Required action:
List every line in this data where the string "Privacy" occurs.
━━━━━ Records for processing ━━━━━
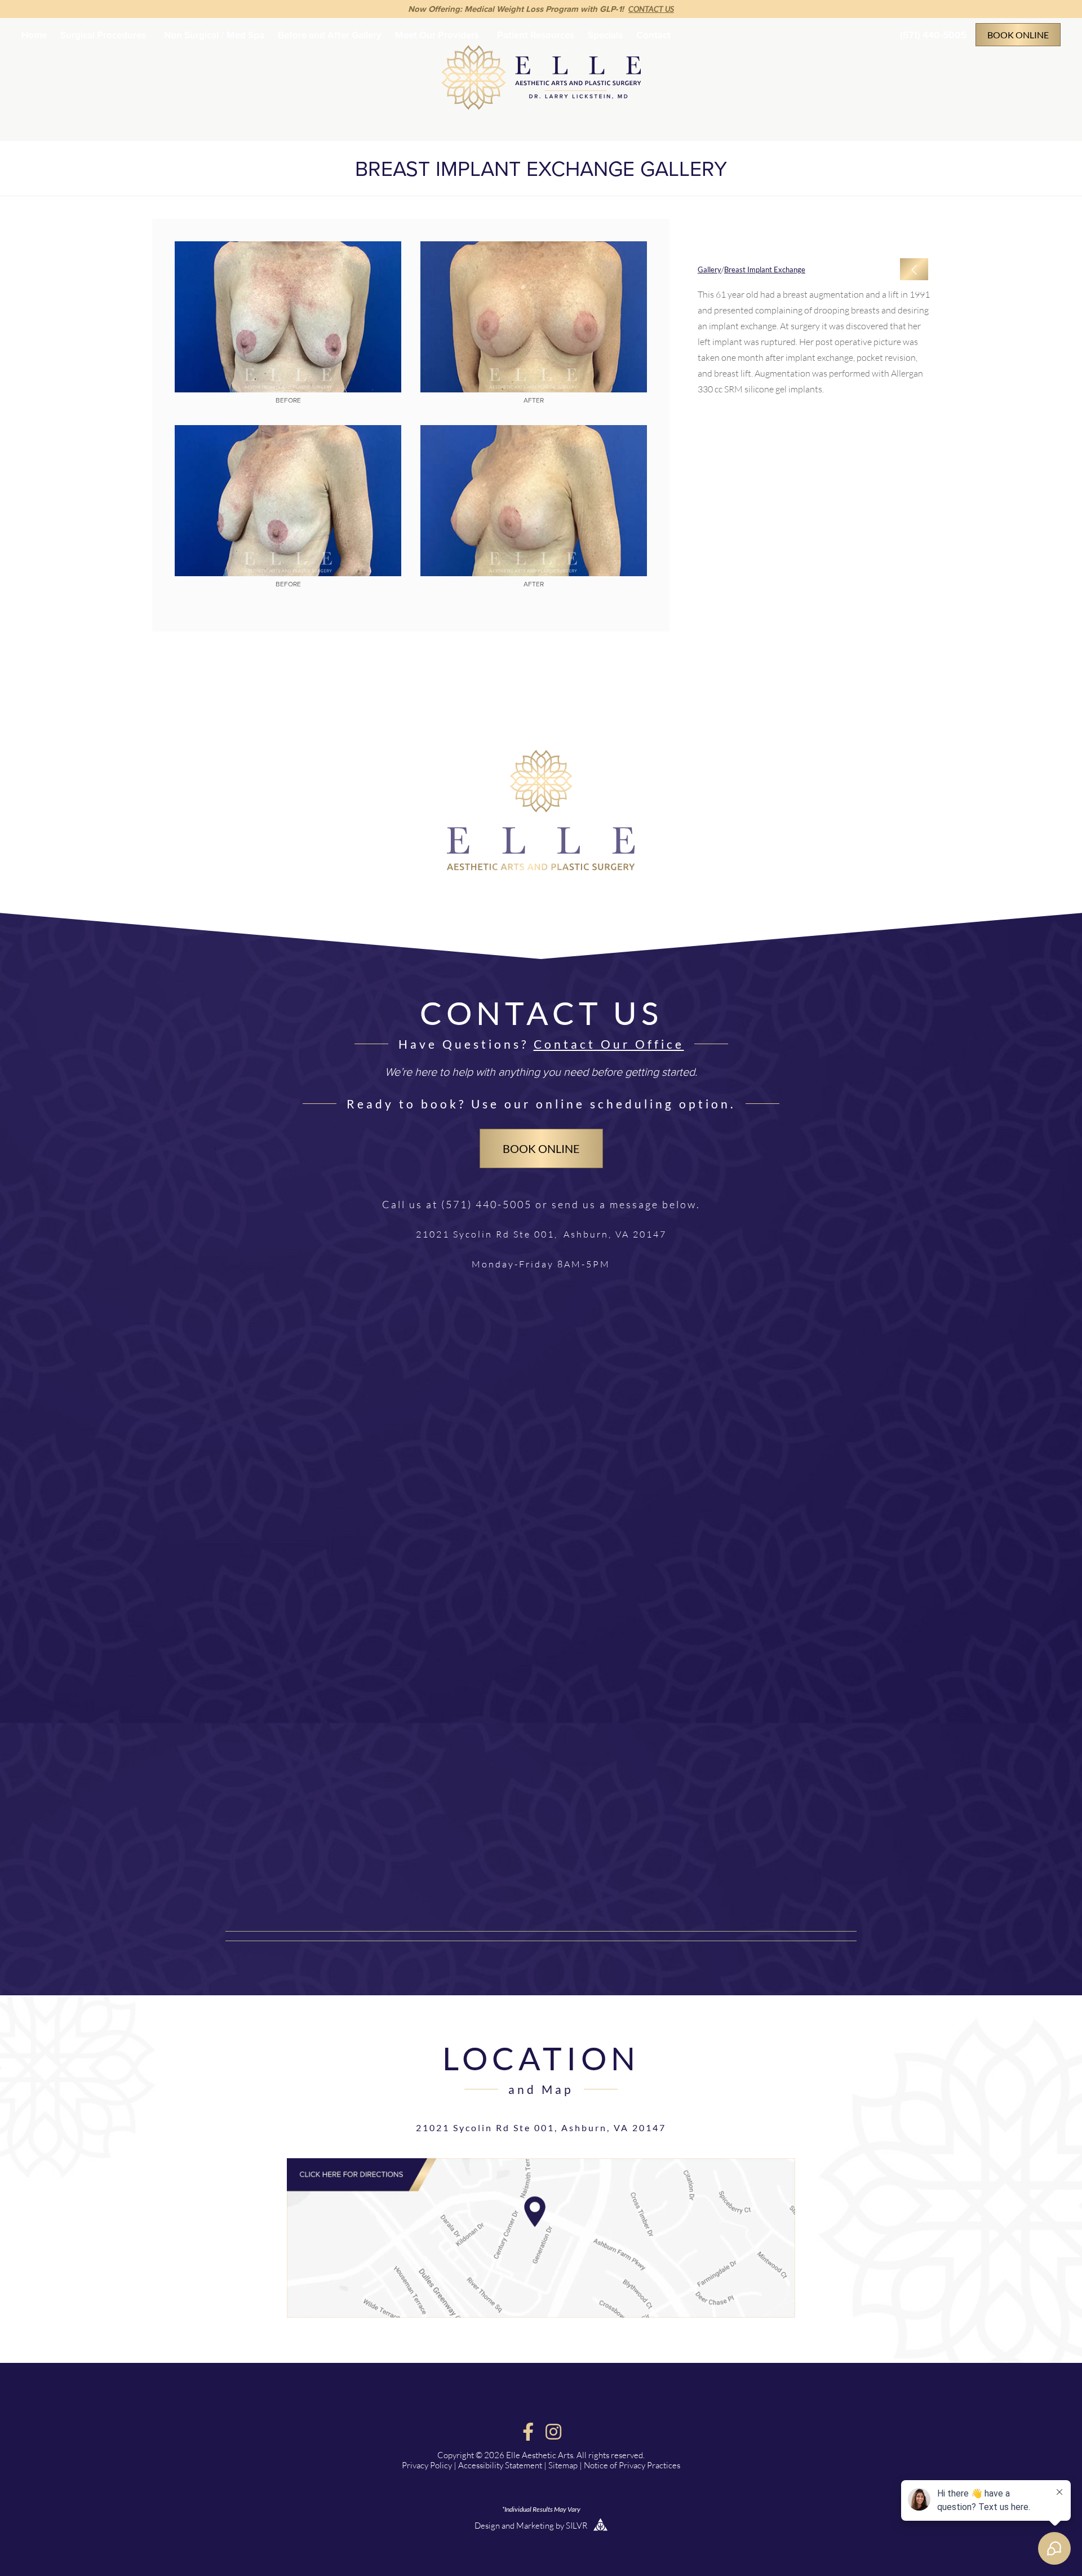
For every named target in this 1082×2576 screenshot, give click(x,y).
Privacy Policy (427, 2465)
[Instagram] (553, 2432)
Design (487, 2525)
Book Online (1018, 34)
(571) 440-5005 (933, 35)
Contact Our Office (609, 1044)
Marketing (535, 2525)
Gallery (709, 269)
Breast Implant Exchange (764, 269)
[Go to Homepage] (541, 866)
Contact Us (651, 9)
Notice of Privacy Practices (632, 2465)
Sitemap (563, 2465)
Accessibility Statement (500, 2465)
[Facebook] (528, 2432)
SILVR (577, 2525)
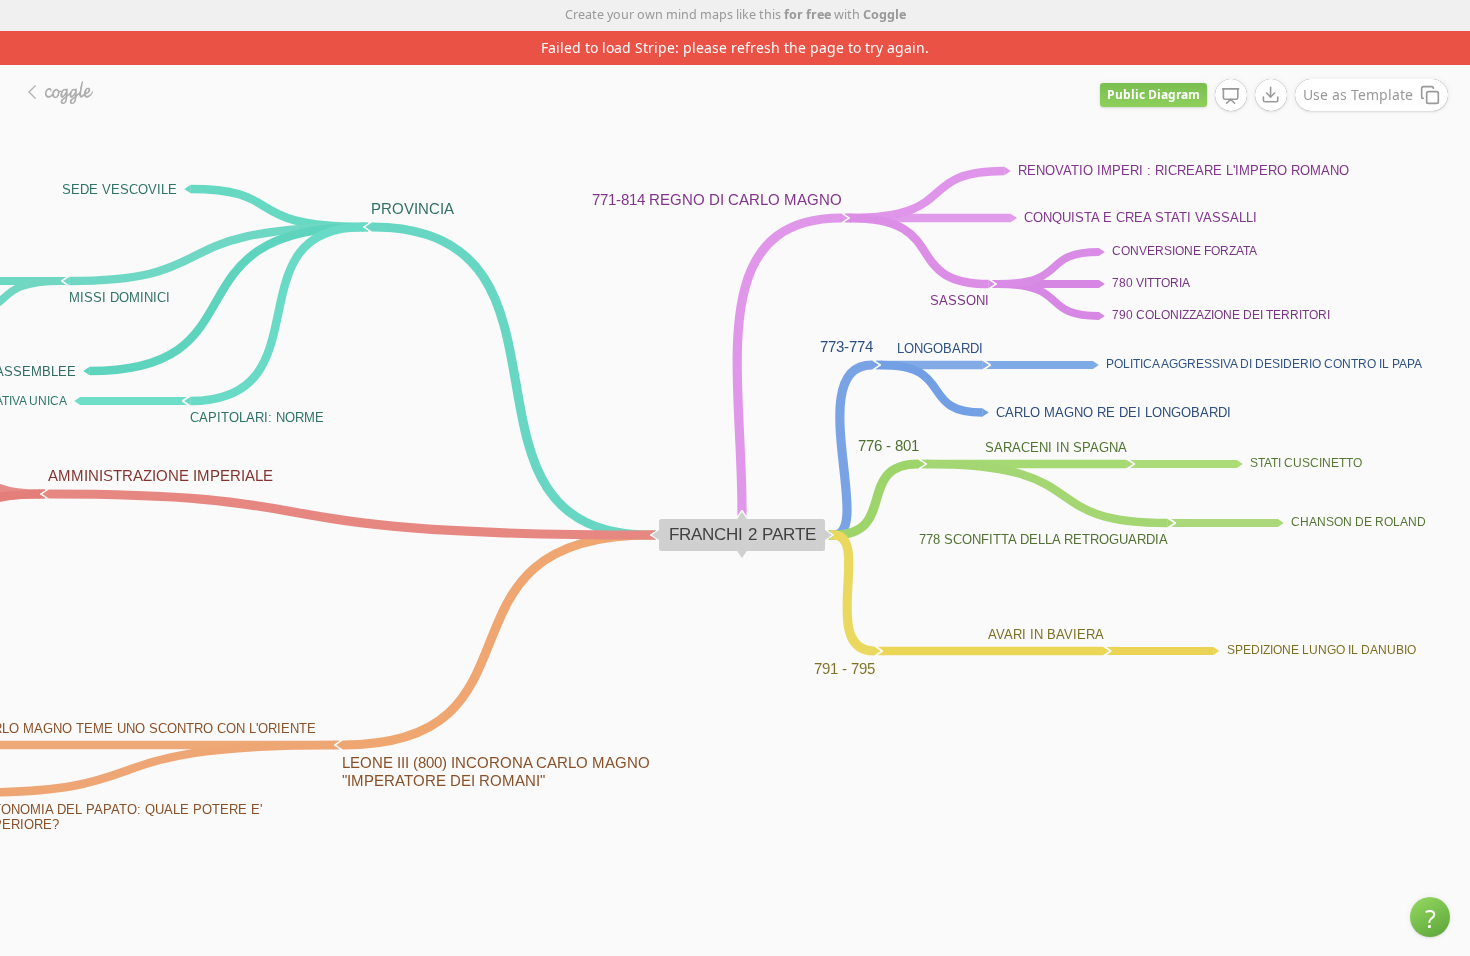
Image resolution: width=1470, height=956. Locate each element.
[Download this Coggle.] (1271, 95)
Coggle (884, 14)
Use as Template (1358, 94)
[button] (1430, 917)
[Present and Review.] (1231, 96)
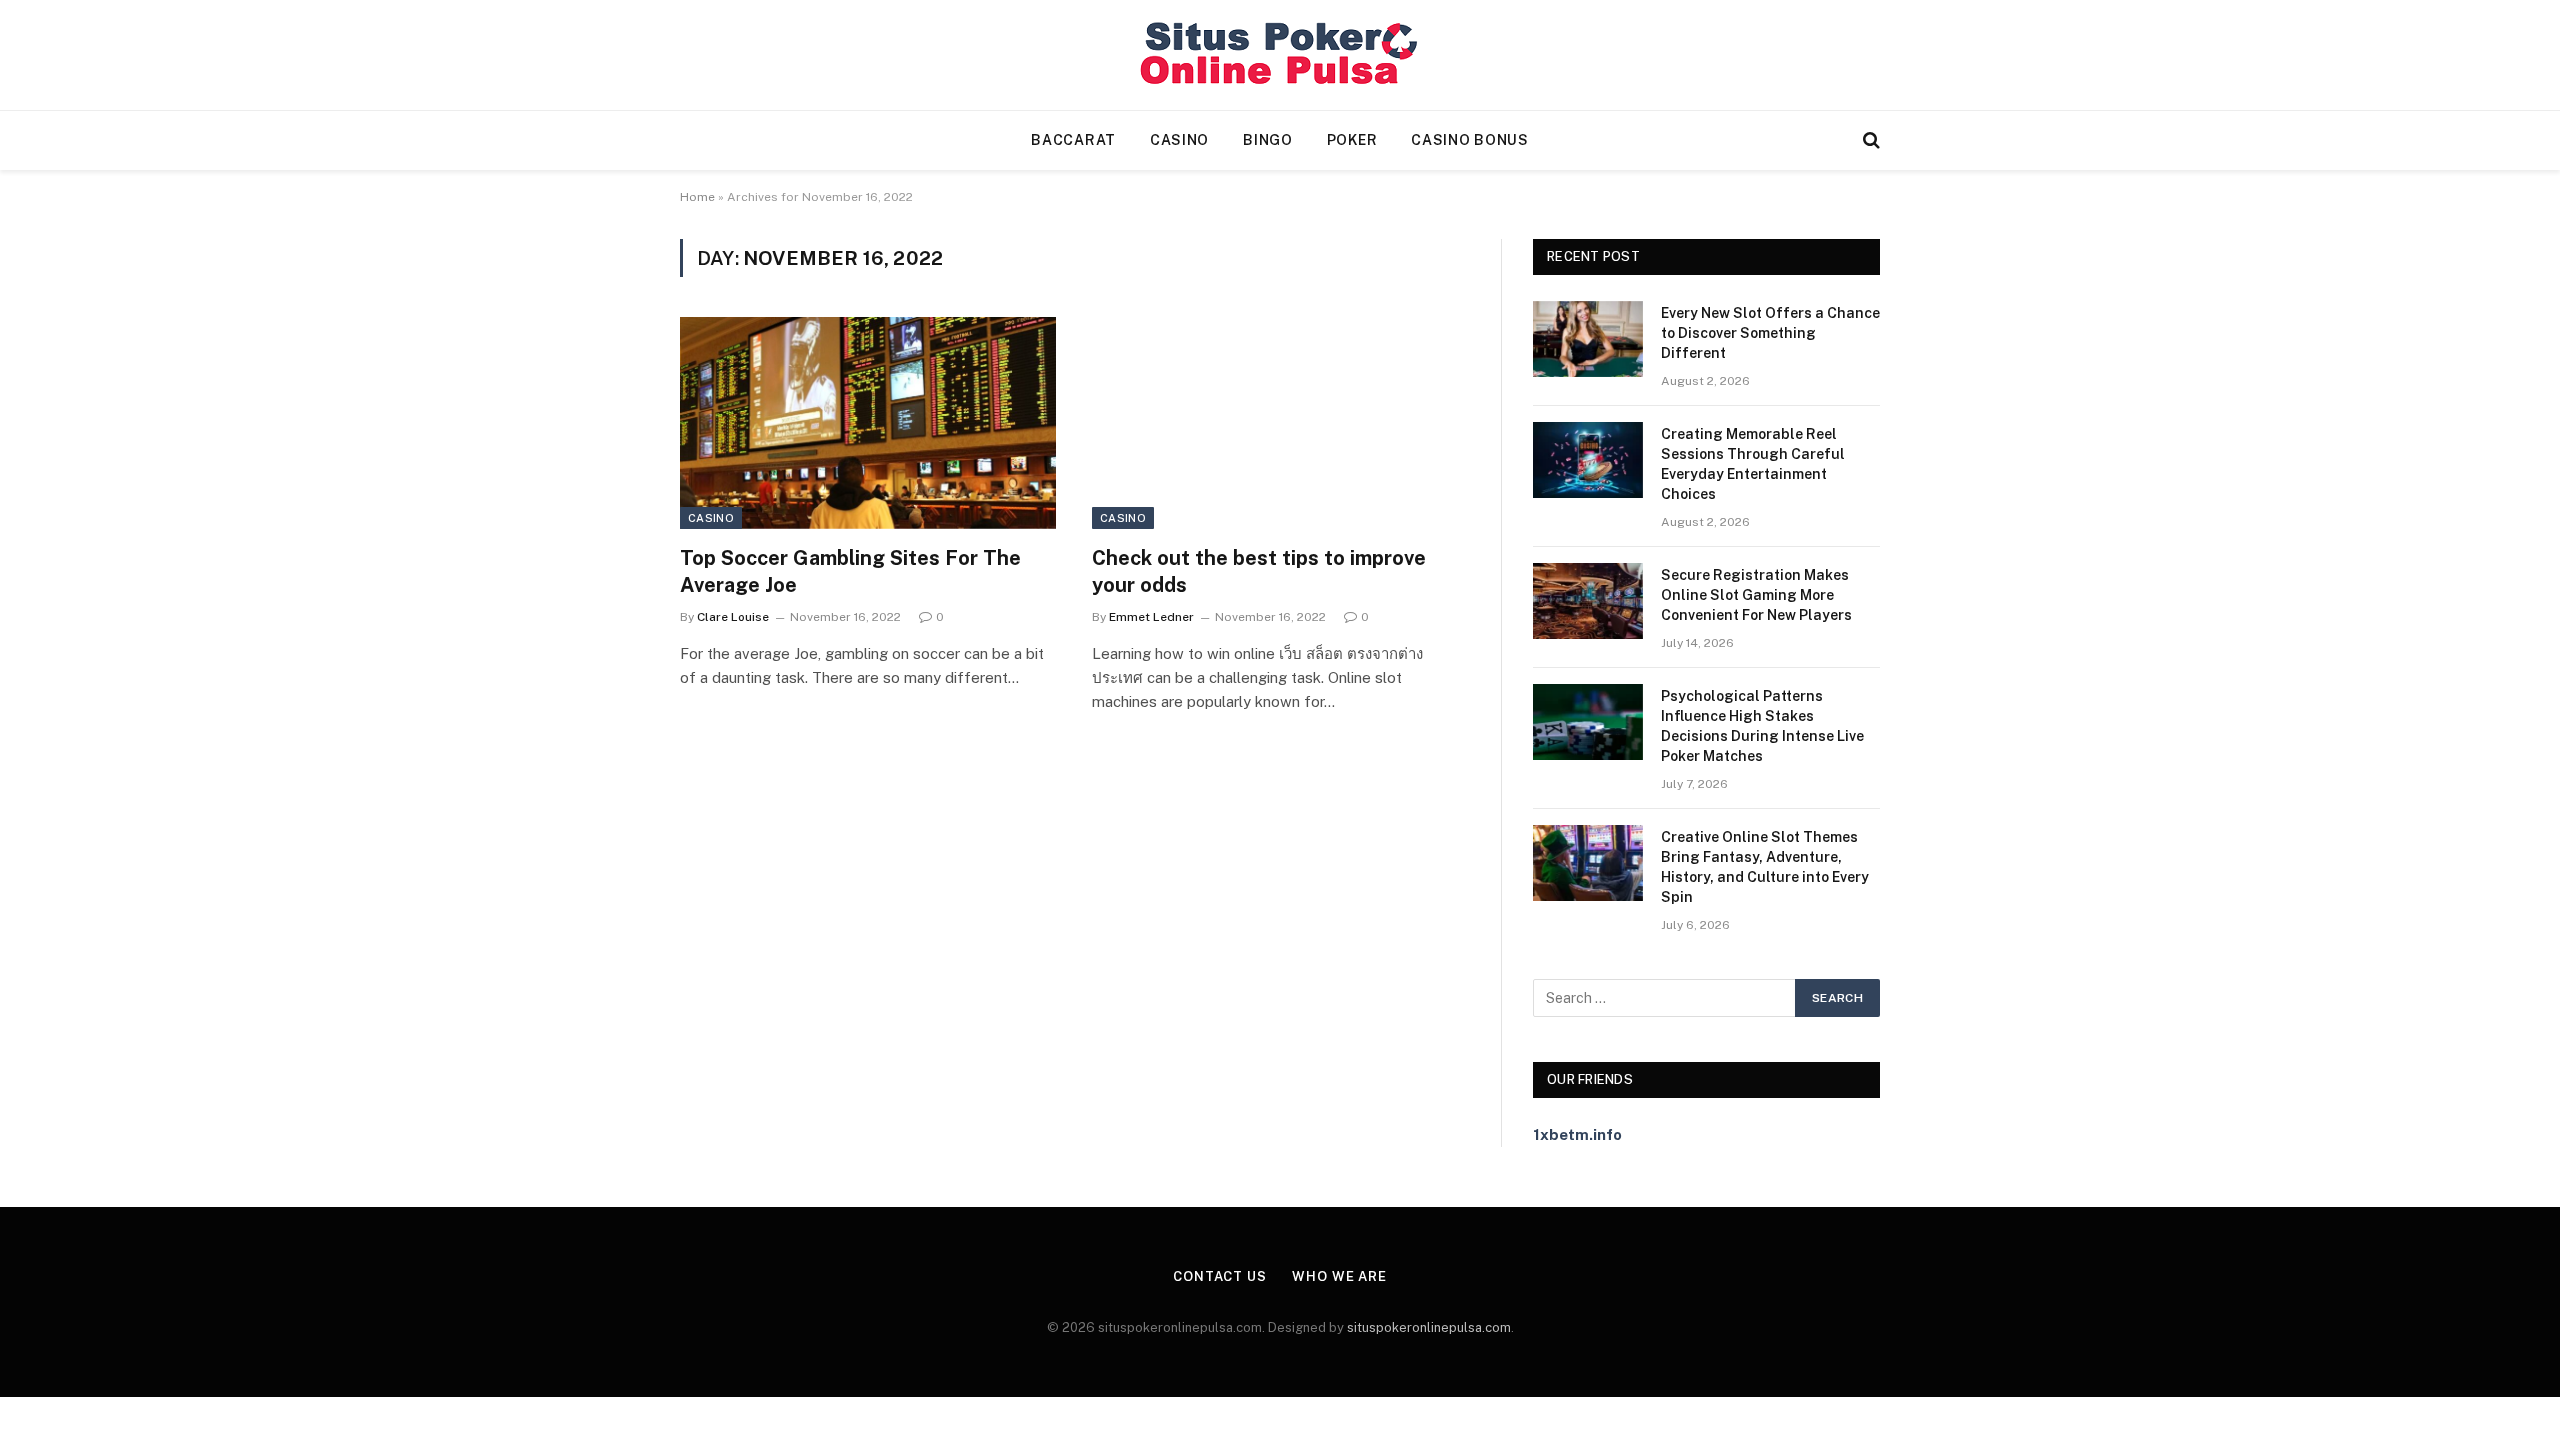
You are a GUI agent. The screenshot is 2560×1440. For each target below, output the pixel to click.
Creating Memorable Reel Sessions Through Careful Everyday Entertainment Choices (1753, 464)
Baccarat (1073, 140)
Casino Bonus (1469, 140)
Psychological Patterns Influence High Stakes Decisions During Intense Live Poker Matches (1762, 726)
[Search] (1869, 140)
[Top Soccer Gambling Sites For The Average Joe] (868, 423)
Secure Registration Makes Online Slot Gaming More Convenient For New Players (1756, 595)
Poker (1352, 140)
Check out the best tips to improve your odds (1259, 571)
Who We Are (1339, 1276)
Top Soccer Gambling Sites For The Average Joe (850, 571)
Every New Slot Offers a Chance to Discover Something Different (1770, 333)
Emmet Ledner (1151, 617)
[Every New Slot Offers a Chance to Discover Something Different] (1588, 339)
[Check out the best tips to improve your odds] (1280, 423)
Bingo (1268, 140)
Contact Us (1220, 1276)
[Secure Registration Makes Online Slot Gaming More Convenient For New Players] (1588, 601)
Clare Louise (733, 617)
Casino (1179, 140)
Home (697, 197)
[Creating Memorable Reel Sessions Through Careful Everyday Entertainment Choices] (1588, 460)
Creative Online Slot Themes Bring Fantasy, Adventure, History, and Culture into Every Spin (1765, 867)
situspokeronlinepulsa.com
━━━━━
Problem solution:
Privacy Policy (427, 2465)
Notice of Privacy Practices (632, 2465)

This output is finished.